DRV8711 + Arduino Microstepping

Hi All,

I’m working on a project with Stepper motors and the DRV8711 Pololu stepper driver
The motors purpose is to move 1° at each external impuls.

  • Motor: LAM technologies M1233070S8 (1 step = 1.8°) (200 step = 360°)
  • Driver: Up to 256 µsteps (1µstep = 0,00703125°)
  • 142 x µsteps = +/- 1° (0.998°)

Unfortunately I cannot find anywhere how can I turn the motor to +/- 1°
Once I have a pulse, I don’t understand how to tell the motor and the driver to move 142µsteps

Does Anyone have an idea on this?

Thanks a lot for your help,

Hello, Luis.

After you set the correct microstepping mode on our High-Power Stepper Motor Driver 36v4 (in addition to the other required configuration procedures, like setting the current limit) all you need to do is send as many pulses to the STEP pin as the number of microsteps you want the motor to move. For example, if you want your stepper motor to move 142 microsteps in 1/256 microstepping mode, you need to configure the driver to operate in that mode then pulse the STEP pin 142 times.

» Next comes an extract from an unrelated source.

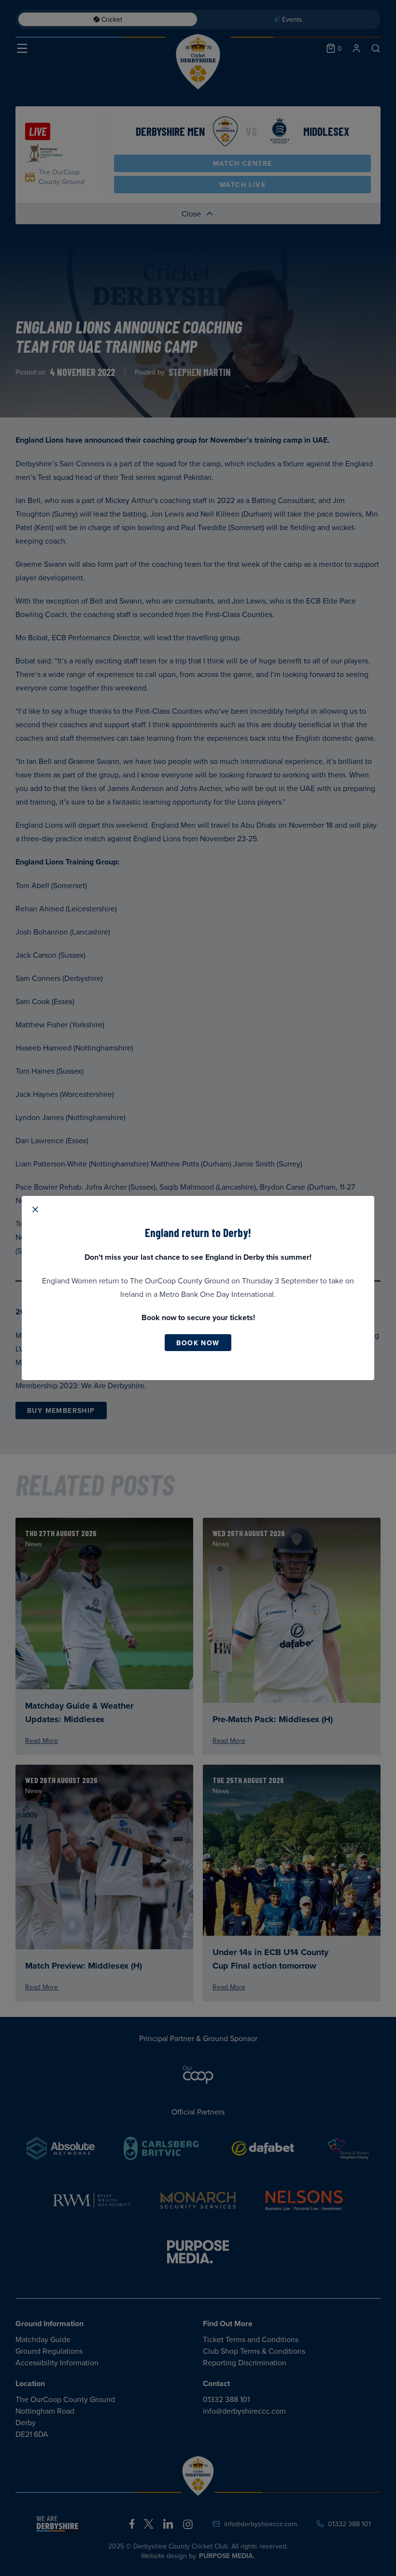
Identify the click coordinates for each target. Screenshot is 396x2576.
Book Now (197, 1343)
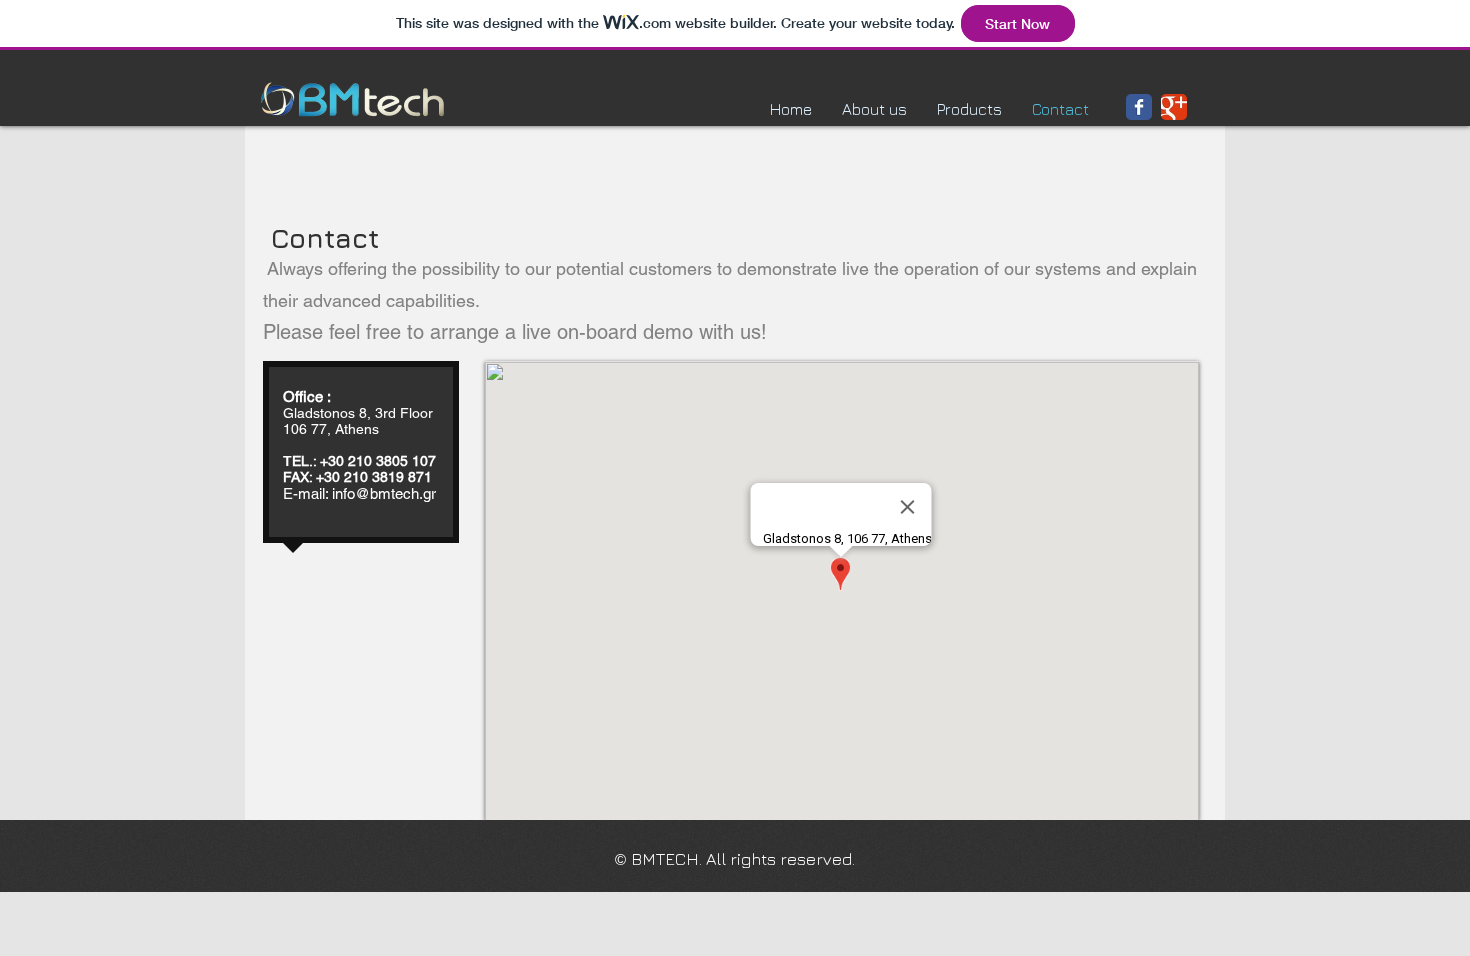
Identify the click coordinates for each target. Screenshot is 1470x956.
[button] (969, 109)
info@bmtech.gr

You might look at our Arduino library for the 36v4, specifically the BasicStepping.ino example program as a reference for how to do that. A link to our library is available on the product page under the “Resources” tab.

- Patrick


I have a working program on Arduino but I can’t make the stepper motor moving of 1° at each impuls.
When I do a full 360° rotation of my coding weel, the motor make a 1/4 turn (if i set the microsteps to 1, the motor make a 1/2 turn but miss some steps)
How could I change that?

Could you please help me on that one?

here is the code:

// Deux moteurs pas à pas + deux manivelles
//Pilotage moteurs pas à pas avec driver pololu & comminication SPI

#include <SPI.h>
#include <HighPowerStepperDriver.h>
#include <Arduino.h>

#define RCod_Dr_B 2
#define RCod_Dr_A 3

float compteur_Dr = 0;

const uint8_t CSPin_Dr = 53;

// This period is the length of the delay between steps, which controls the
// stepper motor's speed.  You can increase the delay to make the stepper motor
// go slower.  If you decrease the delay, the stepper motor will go faster, but
// there is a limit to how fast it can go before it starts missing steps.
const uint16_t StepPeriodUs = 100;

HighPowerStepperDriver sd;

//---------------------VOID IRQ CODEUR MESURE DE VITESSE Droite----
void Isr_Dr() {
  if (digitalRead(RCod_Dr_A)) {
    compteur_Dr = compteur_Dr - 1;
  } else {
    compteur_Dr = compteur_Dr + 1;
  if (compteur_Dr > 0) {
    compteur_Dr = compteur_Dr - 1;
  } else {
    compteur_Dr = compteur_Dr + 1;

void setup()
// Moteurs Pas à Pas
  pinMode(RCod_Dr_B, INPUT);
  pinMode(RCod_Dr_A, INPUT);
  attachInterrupt(digitalPinToInterrupt(RCod_Dr_B), Isr_Dr, RISING );

    // Give the driver some time to power up.
    // Reset the driver to its default settings and clear latched status
    // conditions.
    // Select auto mixed decay.  TI's DRV8711 documentation recommends this mode
    // for most applications, and we find that it usually works well.
    // Set the current limit. You should change the number here to an appropriate
    // value for your particular system.
    // Set the number of microsteps that correspond to one full step.
    // Enable the motor outputs.

void loop()
  // ................next of the program.....................




I am not sure what your “coding wheel” is, but it sounds like whatever counts or measurements you are getting from that just are not lining up with the commands you need to send your driver to get the desired behavior. It looks like you are equating each coding wheel count to one step, but unless the counts per revolution of your coding wheel happens to equal the microsteps per revolution of your stepper motor, the conversion is probably going to be more complicated than that. I recommend just making a program that reports counts from your coding wheel so you can get a better idea of what it is doing.

Also, it looks like you are sending SPI commands in your interrupt routine, which could be problematic. In general, it is best to keep interrupt routines as simple as possible, so it would probably be better if you set up your program to send step commands and set the rotation direction outside of that routine.